— Begin DATA FOR THE TASK —
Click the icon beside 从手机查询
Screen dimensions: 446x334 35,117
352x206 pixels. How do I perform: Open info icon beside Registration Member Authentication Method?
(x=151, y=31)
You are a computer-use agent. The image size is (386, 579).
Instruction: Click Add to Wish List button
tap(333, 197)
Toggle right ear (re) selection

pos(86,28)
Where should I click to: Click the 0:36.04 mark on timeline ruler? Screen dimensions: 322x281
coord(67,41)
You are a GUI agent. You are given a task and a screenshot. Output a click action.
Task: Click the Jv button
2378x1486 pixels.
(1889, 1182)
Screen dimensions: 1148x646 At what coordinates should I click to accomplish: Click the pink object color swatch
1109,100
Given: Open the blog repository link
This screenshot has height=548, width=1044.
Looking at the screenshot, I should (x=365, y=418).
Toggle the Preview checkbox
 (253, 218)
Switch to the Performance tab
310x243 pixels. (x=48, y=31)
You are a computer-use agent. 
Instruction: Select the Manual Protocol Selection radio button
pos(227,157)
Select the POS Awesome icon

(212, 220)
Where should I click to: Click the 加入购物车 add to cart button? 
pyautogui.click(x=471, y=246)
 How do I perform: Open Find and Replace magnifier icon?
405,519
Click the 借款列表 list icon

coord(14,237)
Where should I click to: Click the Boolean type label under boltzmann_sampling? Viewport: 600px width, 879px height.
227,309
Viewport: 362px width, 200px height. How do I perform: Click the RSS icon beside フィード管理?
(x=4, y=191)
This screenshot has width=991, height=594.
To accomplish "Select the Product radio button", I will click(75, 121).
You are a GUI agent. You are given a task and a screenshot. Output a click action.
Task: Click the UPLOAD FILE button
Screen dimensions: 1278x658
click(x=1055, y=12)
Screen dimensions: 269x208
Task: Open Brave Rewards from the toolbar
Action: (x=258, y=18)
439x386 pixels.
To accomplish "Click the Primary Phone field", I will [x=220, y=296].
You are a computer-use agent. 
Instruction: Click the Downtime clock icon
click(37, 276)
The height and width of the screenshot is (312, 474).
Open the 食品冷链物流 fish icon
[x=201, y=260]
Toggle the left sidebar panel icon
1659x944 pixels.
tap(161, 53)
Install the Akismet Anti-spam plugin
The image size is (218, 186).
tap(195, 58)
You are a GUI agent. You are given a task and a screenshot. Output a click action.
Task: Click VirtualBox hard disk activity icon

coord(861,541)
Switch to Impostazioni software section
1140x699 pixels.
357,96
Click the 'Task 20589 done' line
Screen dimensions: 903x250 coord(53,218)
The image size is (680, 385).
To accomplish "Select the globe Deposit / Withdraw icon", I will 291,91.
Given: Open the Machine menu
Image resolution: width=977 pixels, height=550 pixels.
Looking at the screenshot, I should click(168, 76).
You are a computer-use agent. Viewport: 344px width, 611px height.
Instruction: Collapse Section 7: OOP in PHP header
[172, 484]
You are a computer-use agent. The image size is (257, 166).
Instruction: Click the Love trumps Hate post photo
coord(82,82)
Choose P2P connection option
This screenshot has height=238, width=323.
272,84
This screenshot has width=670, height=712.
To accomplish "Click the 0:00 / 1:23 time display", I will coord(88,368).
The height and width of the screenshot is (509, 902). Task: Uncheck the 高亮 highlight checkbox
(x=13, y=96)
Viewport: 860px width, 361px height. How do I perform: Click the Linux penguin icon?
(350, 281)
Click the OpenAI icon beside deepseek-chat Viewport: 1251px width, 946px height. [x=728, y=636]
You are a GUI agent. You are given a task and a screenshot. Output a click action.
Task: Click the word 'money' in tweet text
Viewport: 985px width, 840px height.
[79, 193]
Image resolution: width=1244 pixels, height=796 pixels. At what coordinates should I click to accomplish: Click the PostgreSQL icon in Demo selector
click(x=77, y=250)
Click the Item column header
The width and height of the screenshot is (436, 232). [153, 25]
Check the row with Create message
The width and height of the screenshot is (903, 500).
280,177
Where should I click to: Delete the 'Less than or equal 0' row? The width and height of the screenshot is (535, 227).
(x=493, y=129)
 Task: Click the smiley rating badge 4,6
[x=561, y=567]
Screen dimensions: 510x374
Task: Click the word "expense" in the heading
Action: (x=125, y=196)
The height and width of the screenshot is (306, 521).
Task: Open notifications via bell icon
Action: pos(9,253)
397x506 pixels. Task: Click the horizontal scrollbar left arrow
— End DATA FOR THE TASK —
**PROBLEM REQUIREMENTS**
Copy all of the records above verbatim, line for line.

**OUTPUT BELOW**
Click the icon beside 从手机查询
Screen dimensions: 446x334 35,117
352x206 pixels. How do I perform: Open info icon beside Registration Member Authentication Method?
(x=151, y=31)
You are a computer-use agent. The image size is (386, 579).
Instruction: Click Add to Wish List button
tap(333, 197)
Toggle right ear (re) selection

pos(86,28)
Where should I click to: Click the 0:36.04 mark on timeline ruler? Screen dimensions: 322x281
coord(67,41)
You are a GUI agent. You are given a task and a screenshot. Output a click action.
Task: Click the Jv button
2378x1486 pixels.
(1889, 1182)
Screen dimensions: 1148x646 At what coordinates should I click to accomplish: Click the pink object color swatch
1109,100
Given: Open the blog repository link
This screenshot has height=548, width=1044.
Looking at the screenshot, I should (x=365, y=418).
Toggle the Preview checkbox
 (253, 218)
Switch to the Performance tab
310x243 pixels. (x=48, y=31)
You are a computer-use agent. 
Instruction: Select the Manual Protocol Selection radio button
pos(227,157)
Select the POS Awesome icon

(212, 220)
Where should I click to: Click the 加入购物车 add to cart button? 
pyautogui.click(x=471, y=246)
 How do I perform: Open Find and Replace magnifier icon?
405,519
Click the 借款列表 list icon

coord(14,237)
Where should I click to: Click the Boolean type label under boltzmann_sampling? Viewport: 600px width, 879px height.
227,309
Viewport: 362px width, 200px height. How do I perform: Click the RSS icon beside フィード管理?
(x=4, y=191)
This screenshot has width=991, height=594.
To accomplish "Select the Product radio button", I will click(75, 121).
You are a GUI agent. You are given a task and a screenshot. Output a click action.
Task: Click the UPLOAD FILE button
Screen dimensions: 1278x658
click(x=1055, y=12)
Screen dimensions: 269x208
Task: Open Brave Rewards from the toolbar
Action: (x=258, y=18)
439x386 pixels.
To accomplish "Click the Primary Phone field", I will [x=220, y=296].
You are a computer-use agent. 
Instruction: Click the Downtime clock icon
click(37, 276)
The height and width of the screenshot is (312, 474).
Open the 食品冷链物流 fish icon
[x=201, y=260]
Toggle the left sidebar panel icon
1659x944 pixels.
tap(161, 53)
Install the Akismet Anti-spam plugin
The image size is (218, 186).
tap(195, 58)
You are a GUI agent. You are given a task and a screenshot. Output a click action.
Task: Click VirtualBox hard disk activity icon

coord(861,541)
Switch to Impostazioni software section
1140x699 pixels.
357,96
Click the 'Task 20589 done' line
Screen dimensions: 903x250 coord(53,218)
The image size is (680, 385).
To accomplish "Select the globe Deposit / Withdraw icon", I will 291,91.
Given: Open the Machine menu
Image resolution: width=977 pixels, height=550 pixels.
Looking at the screenshot, I should click(168, 76).
You are a computer-use agent. Viewport: 344px width, 611px height.
Instruction: Collapse Section 7: OOP in PHP header
[172, 484]
You are a computer-use agent. The image size is (257, 166).
Instruction: Click the Love trumps Hate post photo
coord(82,82)
Choose P2P connection option
This screenshot has height=238, width=323.
272,84
This screenshot has width=670, height=712.
To accomplish "Click the 0:00 / 1:23 time display", I will coord(88,368).
The height and width of the screenshot is (509, 902). Task: Uncheck the 高亮 highlight checkbox
(x=13, y=96)
Viewport: 860px width, 361px height. How do I perform: Click the Linux penguin icon?
(350, 281)
Click the OpenAI icon beside deepseek-chat Viewport: 1251px width, 946px height. [x=728, y=636]
You are a GUI agent. You are given a task and a screenshot. Output a click action.
Task: Click the word 'money' in tweet text
Viewport: 985px width, 840px height.
[79, 193]
Image resolution: width=1244 pixels, height=796 pixels. At what coordinates should I click to accomplish: Click the PostgreSQL icon in Demo selector
click(x=77, y=250)
Click the Item column header
The width and height of the screenshot is (436, 232). [153, 25]
Check the row with Create message
The width and height of the screenshot is (903, 500).
280,177
Where should I click to: Delete the 'Less than or equal 0' row? The width and height of the screenshot is (535, 227).
(x=493, y=129)
 Task: Click the smiley rating badge 4,6
[x=561, y=567]
Screen dimensions: 510x374
Task: Click the word "expense" in the heading
Action: (x=125, y=196)
The height and width of the screenshot is (306, 521).
Task: Open notifications via bell icon
Action: pos(9,253)
397x506 pixels. Task: Click the horizontal scrollbar left arrow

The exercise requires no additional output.